§ 課題の内容
以下の行のうち、「will」という文字列を含む行を数え、その数だけを答えること。大文字と小文字は区別する。

§ 対象の行
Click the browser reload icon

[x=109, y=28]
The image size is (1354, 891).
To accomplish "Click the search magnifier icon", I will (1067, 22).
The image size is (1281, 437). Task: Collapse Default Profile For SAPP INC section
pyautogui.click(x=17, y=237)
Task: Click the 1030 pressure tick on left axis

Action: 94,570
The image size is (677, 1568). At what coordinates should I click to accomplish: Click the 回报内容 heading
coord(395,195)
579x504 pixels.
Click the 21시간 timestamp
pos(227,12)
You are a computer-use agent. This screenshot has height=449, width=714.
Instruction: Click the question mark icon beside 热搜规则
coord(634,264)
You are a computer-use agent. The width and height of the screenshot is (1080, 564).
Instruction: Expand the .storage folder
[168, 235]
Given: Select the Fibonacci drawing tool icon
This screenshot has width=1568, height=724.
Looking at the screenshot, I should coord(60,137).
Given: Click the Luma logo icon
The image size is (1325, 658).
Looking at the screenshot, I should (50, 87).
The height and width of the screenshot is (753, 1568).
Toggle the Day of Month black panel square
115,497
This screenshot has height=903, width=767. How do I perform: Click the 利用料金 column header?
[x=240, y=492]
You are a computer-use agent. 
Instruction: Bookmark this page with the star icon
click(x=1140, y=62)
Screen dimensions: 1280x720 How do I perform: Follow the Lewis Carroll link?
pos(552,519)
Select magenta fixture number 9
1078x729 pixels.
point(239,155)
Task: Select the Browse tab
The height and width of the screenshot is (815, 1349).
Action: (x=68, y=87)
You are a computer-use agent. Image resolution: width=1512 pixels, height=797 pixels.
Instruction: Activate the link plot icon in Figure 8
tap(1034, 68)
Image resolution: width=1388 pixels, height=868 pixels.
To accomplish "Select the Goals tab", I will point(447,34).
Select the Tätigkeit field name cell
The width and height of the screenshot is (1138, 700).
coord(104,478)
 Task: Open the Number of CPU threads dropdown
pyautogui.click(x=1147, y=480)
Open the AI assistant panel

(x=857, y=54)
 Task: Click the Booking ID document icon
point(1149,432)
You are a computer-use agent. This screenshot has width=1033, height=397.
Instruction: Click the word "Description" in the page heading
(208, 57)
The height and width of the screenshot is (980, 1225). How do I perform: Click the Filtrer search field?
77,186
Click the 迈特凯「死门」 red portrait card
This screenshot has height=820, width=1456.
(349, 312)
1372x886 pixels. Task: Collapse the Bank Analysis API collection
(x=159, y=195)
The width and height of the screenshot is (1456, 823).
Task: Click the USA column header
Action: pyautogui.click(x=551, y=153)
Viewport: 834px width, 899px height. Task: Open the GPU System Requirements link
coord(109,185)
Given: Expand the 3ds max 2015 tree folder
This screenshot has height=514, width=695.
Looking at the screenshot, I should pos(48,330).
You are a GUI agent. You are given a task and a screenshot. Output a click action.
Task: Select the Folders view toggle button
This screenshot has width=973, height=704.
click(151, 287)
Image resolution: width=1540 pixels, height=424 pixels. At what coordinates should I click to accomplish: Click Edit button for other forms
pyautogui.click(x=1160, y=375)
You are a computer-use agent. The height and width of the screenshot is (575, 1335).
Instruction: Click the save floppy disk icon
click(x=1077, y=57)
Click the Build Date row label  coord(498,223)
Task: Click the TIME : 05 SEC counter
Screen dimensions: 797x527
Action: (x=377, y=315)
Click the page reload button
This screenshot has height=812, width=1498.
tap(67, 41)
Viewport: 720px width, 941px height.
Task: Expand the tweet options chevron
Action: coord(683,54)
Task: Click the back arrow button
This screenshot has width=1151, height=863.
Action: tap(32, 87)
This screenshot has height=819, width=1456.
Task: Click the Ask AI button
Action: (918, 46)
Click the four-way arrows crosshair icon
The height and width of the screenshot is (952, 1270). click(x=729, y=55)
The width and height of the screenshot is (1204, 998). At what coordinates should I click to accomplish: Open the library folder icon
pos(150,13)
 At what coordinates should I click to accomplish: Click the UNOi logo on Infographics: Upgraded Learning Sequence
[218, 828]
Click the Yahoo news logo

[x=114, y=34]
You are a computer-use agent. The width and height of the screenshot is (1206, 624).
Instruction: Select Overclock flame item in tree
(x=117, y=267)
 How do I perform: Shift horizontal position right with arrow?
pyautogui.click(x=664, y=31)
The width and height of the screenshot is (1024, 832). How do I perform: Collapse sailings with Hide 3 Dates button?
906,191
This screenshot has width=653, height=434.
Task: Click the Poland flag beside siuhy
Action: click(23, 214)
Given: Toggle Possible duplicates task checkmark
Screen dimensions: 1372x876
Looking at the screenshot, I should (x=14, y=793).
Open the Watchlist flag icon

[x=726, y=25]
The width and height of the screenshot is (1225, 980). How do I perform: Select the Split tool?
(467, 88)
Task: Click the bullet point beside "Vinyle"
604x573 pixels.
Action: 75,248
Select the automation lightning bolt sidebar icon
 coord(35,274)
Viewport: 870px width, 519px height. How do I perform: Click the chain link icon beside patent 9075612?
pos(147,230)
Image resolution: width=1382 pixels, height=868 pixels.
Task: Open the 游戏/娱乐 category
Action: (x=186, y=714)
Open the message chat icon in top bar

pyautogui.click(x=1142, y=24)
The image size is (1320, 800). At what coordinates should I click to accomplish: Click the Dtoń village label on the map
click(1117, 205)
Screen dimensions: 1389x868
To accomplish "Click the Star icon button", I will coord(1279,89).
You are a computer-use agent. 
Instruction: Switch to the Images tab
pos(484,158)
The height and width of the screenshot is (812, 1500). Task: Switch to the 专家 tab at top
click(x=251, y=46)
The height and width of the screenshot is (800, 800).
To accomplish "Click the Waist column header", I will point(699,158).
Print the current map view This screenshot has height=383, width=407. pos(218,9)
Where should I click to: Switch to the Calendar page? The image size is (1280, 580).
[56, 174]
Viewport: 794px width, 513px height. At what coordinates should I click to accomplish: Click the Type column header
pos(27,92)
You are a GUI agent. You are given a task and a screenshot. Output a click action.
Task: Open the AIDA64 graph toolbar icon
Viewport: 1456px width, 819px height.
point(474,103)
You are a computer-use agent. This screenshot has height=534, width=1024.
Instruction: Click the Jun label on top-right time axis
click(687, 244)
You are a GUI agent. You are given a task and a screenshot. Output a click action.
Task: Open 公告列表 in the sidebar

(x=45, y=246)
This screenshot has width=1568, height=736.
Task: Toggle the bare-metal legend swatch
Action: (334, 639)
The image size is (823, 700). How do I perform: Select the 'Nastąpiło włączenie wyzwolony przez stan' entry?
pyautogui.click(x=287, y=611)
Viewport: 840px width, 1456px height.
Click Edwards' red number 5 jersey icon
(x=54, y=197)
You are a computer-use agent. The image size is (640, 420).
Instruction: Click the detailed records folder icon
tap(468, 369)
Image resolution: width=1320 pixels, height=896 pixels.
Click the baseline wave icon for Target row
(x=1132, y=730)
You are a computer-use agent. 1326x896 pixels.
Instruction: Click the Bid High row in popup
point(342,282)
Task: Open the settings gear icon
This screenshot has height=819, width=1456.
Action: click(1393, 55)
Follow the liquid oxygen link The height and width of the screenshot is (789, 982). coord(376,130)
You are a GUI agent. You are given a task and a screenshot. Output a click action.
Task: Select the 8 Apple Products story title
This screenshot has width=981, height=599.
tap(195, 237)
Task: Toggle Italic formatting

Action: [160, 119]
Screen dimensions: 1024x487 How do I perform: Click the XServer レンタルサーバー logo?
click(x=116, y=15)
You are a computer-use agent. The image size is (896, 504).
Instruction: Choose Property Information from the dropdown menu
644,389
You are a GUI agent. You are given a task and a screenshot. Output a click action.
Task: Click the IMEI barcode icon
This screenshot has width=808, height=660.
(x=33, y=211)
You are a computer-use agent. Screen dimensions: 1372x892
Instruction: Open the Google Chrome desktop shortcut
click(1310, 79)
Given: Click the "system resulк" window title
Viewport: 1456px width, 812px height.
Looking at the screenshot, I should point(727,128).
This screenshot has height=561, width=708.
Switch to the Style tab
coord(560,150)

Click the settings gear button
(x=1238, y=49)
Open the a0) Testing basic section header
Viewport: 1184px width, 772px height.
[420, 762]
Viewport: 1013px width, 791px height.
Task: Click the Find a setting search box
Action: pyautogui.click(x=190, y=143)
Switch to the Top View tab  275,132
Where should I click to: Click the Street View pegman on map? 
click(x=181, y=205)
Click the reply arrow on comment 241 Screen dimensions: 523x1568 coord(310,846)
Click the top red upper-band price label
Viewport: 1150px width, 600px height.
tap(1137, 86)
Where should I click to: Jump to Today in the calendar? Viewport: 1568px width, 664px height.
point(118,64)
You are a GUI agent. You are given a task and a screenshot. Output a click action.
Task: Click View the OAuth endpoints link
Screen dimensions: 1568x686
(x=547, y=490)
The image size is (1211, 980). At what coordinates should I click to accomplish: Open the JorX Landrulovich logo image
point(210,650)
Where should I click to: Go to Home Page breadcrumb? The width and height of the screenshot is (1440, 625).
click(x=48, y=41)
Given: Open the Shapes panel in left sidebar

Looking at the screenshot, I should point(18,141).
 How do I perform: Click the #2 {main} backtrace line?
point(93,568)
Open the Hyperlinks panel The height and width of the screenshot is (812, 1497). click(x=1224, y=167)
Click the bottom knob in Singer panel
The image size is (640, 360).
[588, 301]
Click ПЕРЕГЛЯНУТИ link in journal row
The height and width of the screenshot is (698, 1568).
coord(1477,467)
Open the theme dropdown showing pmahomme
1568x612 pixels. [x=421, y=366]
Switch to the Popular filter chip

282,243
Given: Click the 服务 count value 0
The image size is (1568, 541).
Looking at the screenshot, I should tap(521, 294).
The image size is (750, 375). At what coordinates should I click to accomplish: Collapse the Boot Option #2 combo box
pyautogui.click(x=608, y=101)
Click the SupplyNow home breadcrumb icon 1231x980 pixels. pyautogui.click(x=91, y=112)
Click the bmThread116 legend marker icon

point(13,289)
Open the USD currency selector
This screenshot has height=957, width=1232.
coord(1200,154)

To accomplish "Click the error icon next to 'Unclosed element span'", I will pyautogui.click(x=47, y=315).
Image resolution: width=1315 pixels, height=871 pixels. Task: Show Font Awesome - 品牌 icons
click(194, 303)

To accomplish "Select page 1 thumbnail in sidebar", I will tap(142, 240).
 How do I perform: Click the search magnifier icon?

§ 解答
6